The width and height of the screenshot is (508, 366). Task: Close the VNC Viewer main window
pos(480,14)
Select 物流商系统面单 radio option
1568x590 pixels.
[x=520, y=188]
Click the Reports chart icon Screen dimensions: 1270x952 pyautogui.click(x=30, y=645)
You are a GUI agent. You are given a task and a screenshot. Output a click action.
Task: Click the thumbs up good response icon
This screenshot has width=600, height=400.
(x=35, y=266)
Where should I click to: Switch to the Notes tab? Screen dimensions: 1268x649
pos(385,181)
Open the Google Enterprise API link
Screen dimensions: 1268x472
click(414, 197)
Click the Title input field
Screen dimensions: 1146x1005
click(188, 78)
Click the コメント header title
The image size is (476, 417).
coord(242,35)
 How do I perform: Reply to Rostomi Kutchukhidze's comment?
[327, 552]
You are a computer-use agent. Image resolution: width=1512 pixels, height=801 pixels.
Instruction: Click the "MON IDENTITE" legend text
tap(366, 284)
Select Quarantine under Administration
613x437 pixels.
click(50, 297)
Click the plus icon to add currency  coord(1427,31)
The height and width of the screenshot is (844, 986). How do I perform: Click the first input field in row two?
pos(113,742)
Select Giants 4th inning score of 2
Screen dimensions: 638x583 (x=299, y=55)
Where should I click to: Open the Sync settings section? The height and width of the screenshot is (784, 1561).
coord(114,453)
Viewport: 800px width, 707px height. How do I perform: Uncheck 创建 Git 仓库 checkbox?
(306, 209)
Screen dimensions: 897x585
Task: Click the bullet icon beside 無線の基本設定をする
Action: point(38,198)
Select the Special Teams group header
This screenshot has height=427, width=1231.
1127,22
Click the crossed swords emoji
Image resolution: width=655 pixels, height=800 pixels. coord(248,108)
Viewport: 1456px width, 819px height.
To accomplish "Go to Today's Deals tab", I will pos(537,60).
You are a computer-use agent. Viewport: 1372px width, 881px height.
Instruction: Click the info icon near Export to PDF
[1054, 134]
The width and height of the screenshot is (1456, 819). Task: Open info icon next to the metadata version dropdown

-=-=-=-=-

■ **What needs to be done**
Give back the records above exactly, limited to the lines between the one holding "Where should I click to: Open" and the one holding "Select the Special Teams group header", inclusive.

■ **Solution to this task**
Where should I click to: Open the Sync settings section? The height and width of the screenshot is (784, 1561).
coord(114,453)
Viewport: 800px width, 707px height. How do I perform: Uncheck 创建 Git 仓库 checkbox?
(306, 209)
Screen dimensions: 897x585
Task: Click the bullet icon beside 無線の基本設定をする
Action: point(38,198)
Select the Special Teams group header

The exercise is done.